Using the matching data (match description)

  • match data types in addition to allowing portion prints the input string match outside matches other operations are also provided (as shown below, as well as part of the sub matching described below)

  • We will introduce more about smatch and ssub_match type in "four" in
  • match this class has two members:
    • prefix: Returns ssub_match previous object matches the current input sequence
    • suffix: Returns ssub_match after the object matches the current input sequence
  • ssub_match this object has two members:
    • str: Returns the matching string
    • length: the size of the string
  • Case presentation:
    • We call prefix, it returns a ssub_match object that represents the part before the file in the current match
    • We call ssub_match object's length (), to get the number of characters in the prefix portion
    • Next adjust pos, to point to the location of the end of the forward portion of the prefix 40 characters
      • If the length of the prefix portion is less than 40 characters, we will pos is set to 0, the prefix indicates the entire portion to be printed
    • Use substr () to print the contents of the specified position to the end of the prefix portion
    • After printing the character before the current match, we then use a special format print matching word itself, so that it can be displayed in the output
    • Before (last) 40 characters after promise after matching words, we print the file matches part
#include <iostream>
#include <string>
#include <regex>
#include <vector>
using namespace std;

int main()
{
    std::string pattern("[^c]ei");
    pattern = "[[:alpha:]]*" + pattern + "[[:alpha:]]*";

    std::regex r(pattern, regex::icase);
    std::string file = "reslut freind theif receive";

    //每次循环it返回一个smatch
    for (sregex_iterator it(file.begin(), file.end(), r), end_it; it != end_it; ++it)
    {
        auto pos = it->prefix().length();  //前缀的大小
        pos = pos > 40 ? pos - 40 : 0;     //我们想要最多40个字符
        std::cout << it->prefix().str().substr(pos) << "\n";       //前缀的最后一部分
        std::cout << "\t\t>>>" << it->str() << " <<<\n";           //匹配的单词
        std::cout << it->suffix().str().substr(0, 40) << std::endl;//后缀的第一部分
        std::cout << "****************************" << std::endl;
    }
    return 0;
}

The use of sub-expressions

  • Regular expression patterns typically comprise one or more sub-expressions . A sub-expression is part of the pattern, itself has a meaning. Regular expression syntax is usually brackets indicate sub-expressions with
  • For example, the following string is to have two sub-expressions:
    • ([[: alnum:]] +): matches one or more sequences of characters
    • (cpp | cxx | cc): matching file extension
std::regex r("([[:alnum:]])+\\.(cpp|cxx|cc)$", regex::icase);
  • We can rewrite the above program, by modifying the output statement so that it prints only the file name. E.g:
std::regex r("([[:alnum:]])+\\.(cpp|cxx|cc)$", regex::icase);
std::cmatch results;
if (regex_search("myfile.cc", results, r))
    std::cout << results.str(1) << std::endl; //打印第二个子表达式

str match class () function

  • Str related classes match () function is used to return a portion subexpression matches
  • str (0) returns the entire matched portion; str (1) returns to the first sub-expression; str (2) ...... and so returned to the second subexpression
  • For example: If the file name has two sub-expression is foo.cpp, then:
    • str (0): Back foo.cpp
    • str (1): return foo (here subexpression)
    • str (2): Returns the cpp (here subexpression)

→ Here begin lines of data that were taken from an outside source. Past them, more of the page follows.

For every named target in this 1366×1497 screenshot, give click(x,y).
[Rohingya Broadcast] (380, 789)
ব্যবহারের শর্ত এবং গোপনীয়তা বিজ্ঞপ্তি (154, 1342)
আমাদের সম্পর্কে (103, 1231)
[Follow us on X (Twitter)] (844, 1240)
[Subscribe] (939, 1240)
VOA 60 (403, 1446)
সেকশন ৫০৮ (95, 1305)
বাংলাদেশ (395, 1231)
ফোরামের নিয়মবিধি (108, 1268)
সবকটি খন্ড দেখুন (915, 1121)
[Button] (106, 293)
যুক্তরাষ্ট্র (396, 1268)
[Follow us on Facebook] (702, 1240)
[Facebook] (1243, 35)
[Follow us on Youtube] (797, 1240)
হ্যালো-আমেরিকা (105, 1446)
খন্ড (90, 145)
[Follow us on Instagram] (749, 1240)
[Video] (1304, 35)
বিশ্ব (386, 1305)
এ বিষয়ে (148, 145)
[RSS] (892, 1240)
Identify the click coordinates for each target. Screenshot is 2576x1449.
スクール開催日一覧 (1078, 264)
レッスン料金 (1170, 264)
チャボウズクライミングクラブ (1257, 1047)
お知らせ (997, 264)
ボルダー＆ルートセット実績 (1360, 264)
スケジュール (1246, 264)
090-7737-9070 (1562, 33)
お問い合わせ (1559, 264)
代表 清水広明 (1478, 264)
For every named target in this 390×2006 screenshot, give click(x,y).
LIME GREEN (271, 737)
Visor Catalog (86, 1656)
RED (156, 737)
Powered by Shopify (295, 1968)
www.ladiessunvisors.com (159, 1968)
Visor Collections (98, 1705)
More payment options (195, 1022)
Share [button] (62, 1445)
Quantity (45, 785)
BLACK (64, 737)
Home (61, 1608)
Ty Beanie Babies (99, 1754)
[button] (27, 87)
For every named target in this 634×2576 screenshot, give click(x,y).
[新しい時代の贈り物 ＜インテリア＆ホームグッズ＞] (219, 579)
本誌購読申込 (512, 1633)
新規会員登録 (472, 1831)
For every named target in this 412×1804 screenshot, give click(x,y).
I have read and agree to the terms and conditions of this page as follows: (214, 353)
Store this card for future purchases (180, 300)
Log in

For data verification subexpression

  • A common use of sub-expressions are verify data must match specific format
  • For example, the United States has a ten-digit telephone number, include a local area code and a seven-digit number of
    • Area code usually placed in brackets, but this is not necessary
    • The remaining seven digits may be a dash, a point, or separated by a space, but may not completely full delimiter
  • We want to reject phone format other formats accept the above format. We divided into two steps to achieve this goal:
    • First, we will use a regular expression is a sequence might find phone numbers
    • Then call a function to do data validation
  • Before coding, first tell us about some of the features ECMAScript regular expression language:

  • Since the backslash \ is C ++ special characters, so the mode each occurrence \ place, must use an extra backslash to represent a backslash, ultimately requires two backslash
  • In order to verify the phone number, we need an integral part of access patterns. In order to obtain the matching part, we use sub-expressions needed in the definition of regular expressions. Each sub-expression is surrounded by a pair of parentheses:
//整个正则表达式包含7个子表达式,格式例如:( ddd )分隔符ddd分隔符dddd
//子表达式1、3、4、6是可选部分,2、5、7保存号码
std::string phone = "(\\()?(\\d{3})(\\))?([-. ])?(\\d{3})([-. ]?)(\\d{4})";
  • Regular expression is more complex, explained as follows:
    • (\\ ()? Represents part of the area code optional left parenthesis
    • (\\ d {3} represents a code
    • (\\))? Represents part of the area code optional closing parenthesis
    • ([-])? Represents an optional part of the area code delimiters
    • (\\ d {3}) represents a three-digit number
    • ([-])? Is the optional delimiter
    • (\\ d {4}) represents the last four digits of the number
  • The following code reads a file, and calls the function named valid number format to check the legality of:
bool valid(const smatch& m)
{
    //检测号码是否合法,代码在文章下面介绍
}

int main()
{
    std::string phone = "(\\()?(\\d{3})(\\))?([-. ])?(\\d{3})([-. ]?)(\\d{4})";
    std::regex r(phone);  //正则表达式类
    std::string s;        //保存输入的号码

    //输入电话号码
    while (getline(std::cin, s))
    {
        //每次循环it返回一个smatch,代表在正则表达式中匹配的部分
        for (sregex_iterator it(s.begin(), s.end(), r), end_it; it != end_it; ++it) {
            //迭代器每次返回smatch类型
            if (valid(*it))
                std::cout << "valid: " << it->str() << std::endl;
            else
                std::cout << "not valid: " << it->str() << std::endl;
        }
    }
    return 0;
}

Using the sub-matching operation (sub_match)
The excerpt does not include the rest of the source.